Conformation of aspergillopeptidase A in aqueous solution: II. Ultraviolet optical rotatory dispersion of aspergillopeptidase A

Abstract

The optical rotatory dispersion of acid proteinase of Aspergillus sailoi (aspergillopeptidase A, EC 3.4.4.17) was investigated between 195 to 250 mμ as a function of pH, temperature, and solvent composition. The optical rotatory dispersion curves for these states differ considerably. In the native state, aspergillopeptidase A had a minimum at 220 mμ with [ m′] = −2400 and a maximum at 203 mμ with [ m′] = 900, respectively. The optical rotatory properties of aspergillopeptidase A did not change at pH's between 2.7 to 5.7. It was concluded that aspergillopeptidase A is devoid of a complete α-helical strand, as judged from the ultraviolet optical rotatory dispersion curve at 233 and 198 mμ spectral zone.
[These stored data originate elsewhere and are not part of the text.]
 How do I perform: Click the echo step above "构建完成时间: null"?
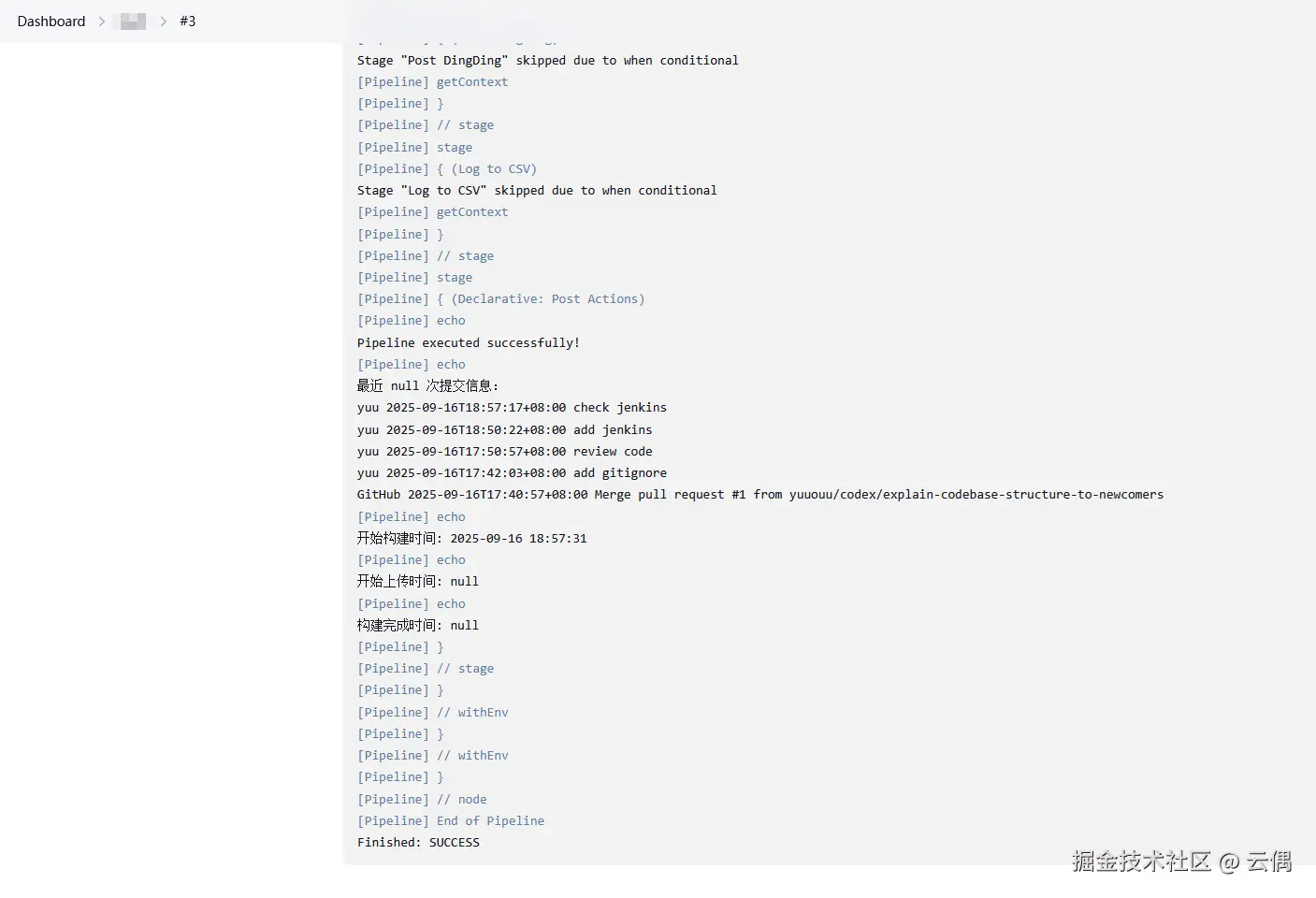coord(412,603)
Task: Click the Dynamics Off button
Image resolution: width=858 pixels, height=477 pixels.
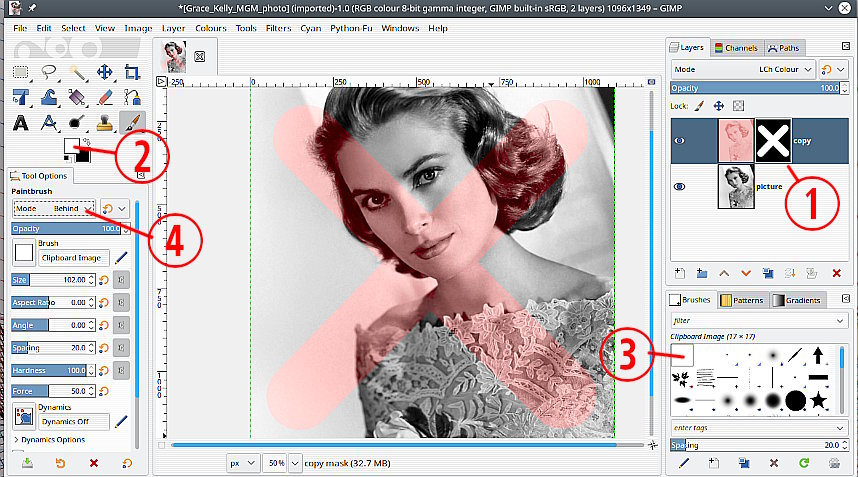Action: (x=73, y=422)
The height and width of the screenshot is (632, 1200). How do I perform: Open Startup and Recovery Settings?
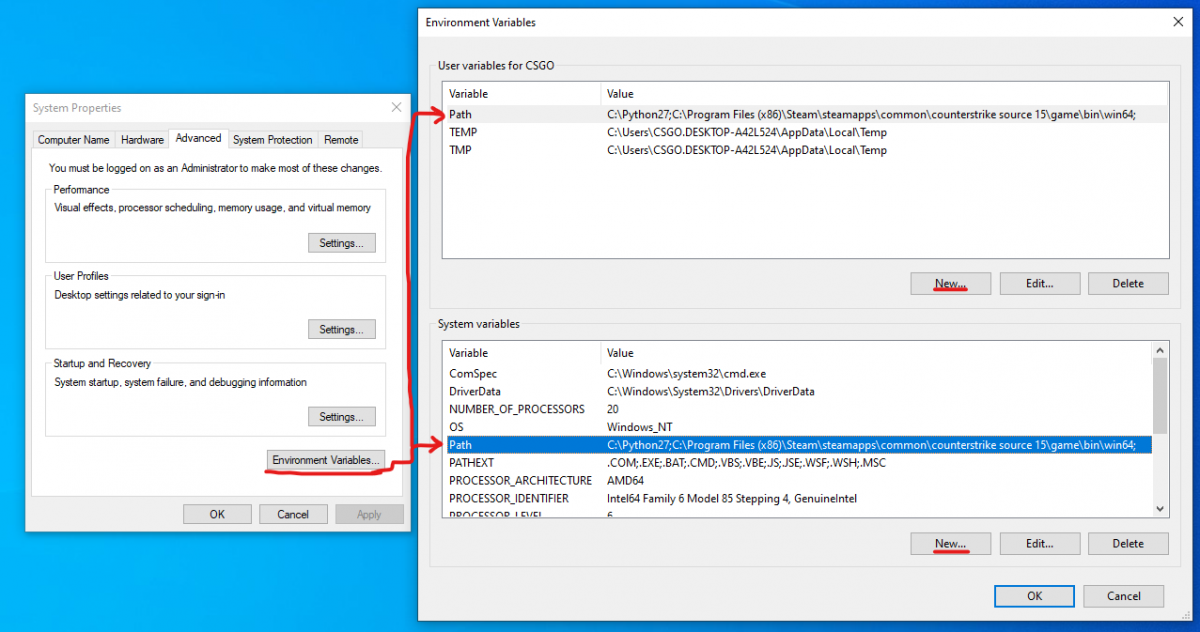342,416
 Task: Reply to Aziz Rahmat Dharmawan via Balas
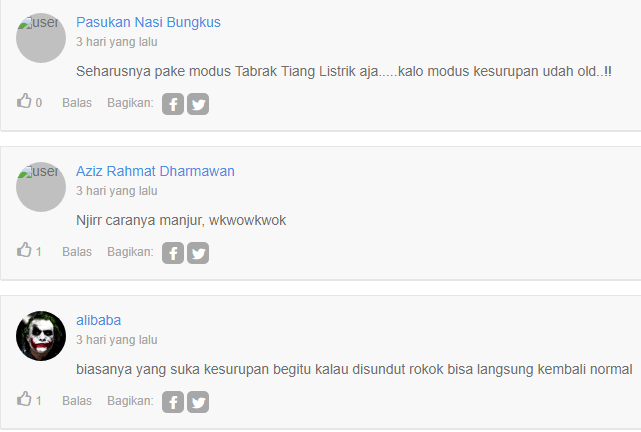click(77, 252)
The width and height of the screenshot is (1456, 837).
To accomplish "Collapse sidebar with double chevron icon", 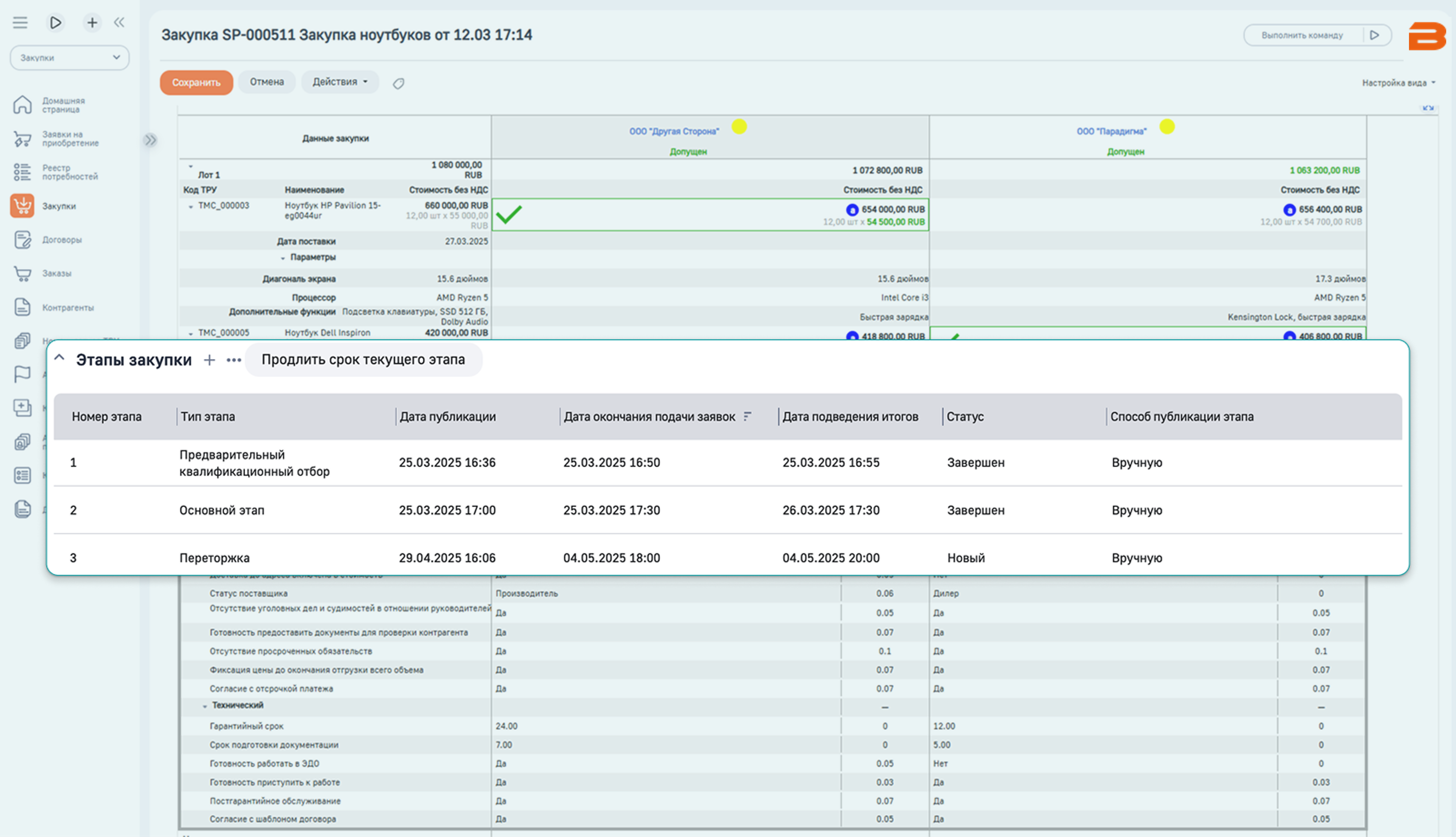I will coord(119,22).
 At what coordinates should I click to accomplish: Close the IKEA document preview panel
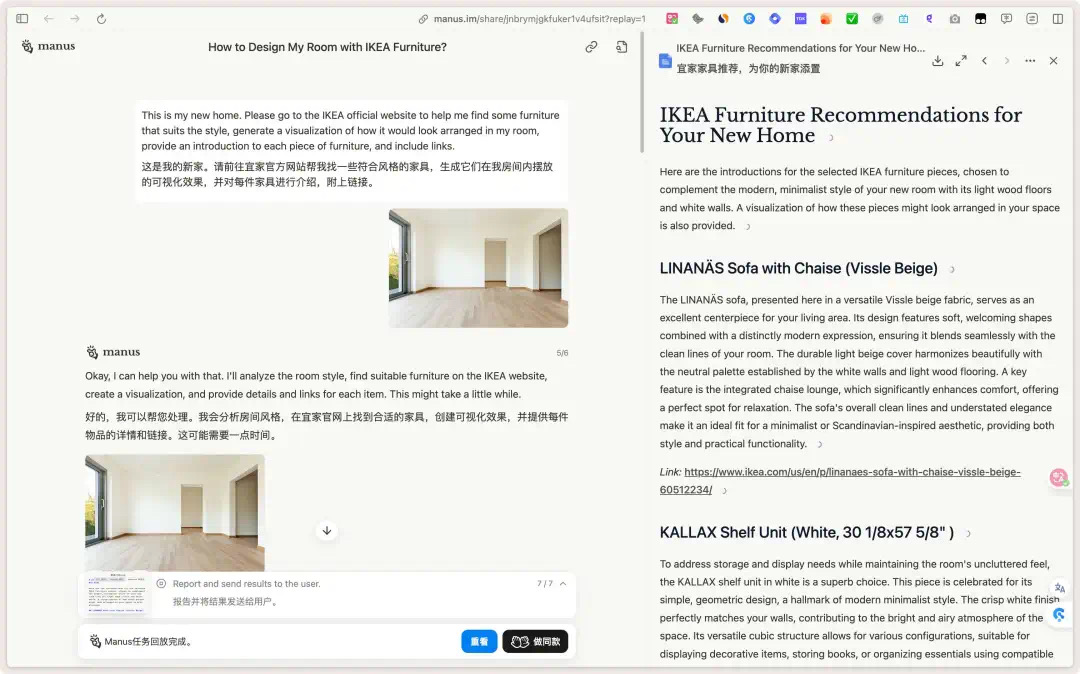[x=1053, y=61]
On weak alkali (above pH 7.0) denaturation and heat denaturation at 55°, the flat maximum at 203 mμ vanished, and the optical rotatory dispersion spectra were altered in such a way as to suggest the presence of a randomly coiled form in the denaturated proteins. The conformation of aspergillopeptidase A was apparently converted by the anionic detergent, sodium lauryl sulfate, into a partially α-helical conformation, as judged from the optical rotatory dispersion curve in the ultraviolet region. The [ m′] 233 and [ m′] 198 values were found to be −3400 and 11600, respectively.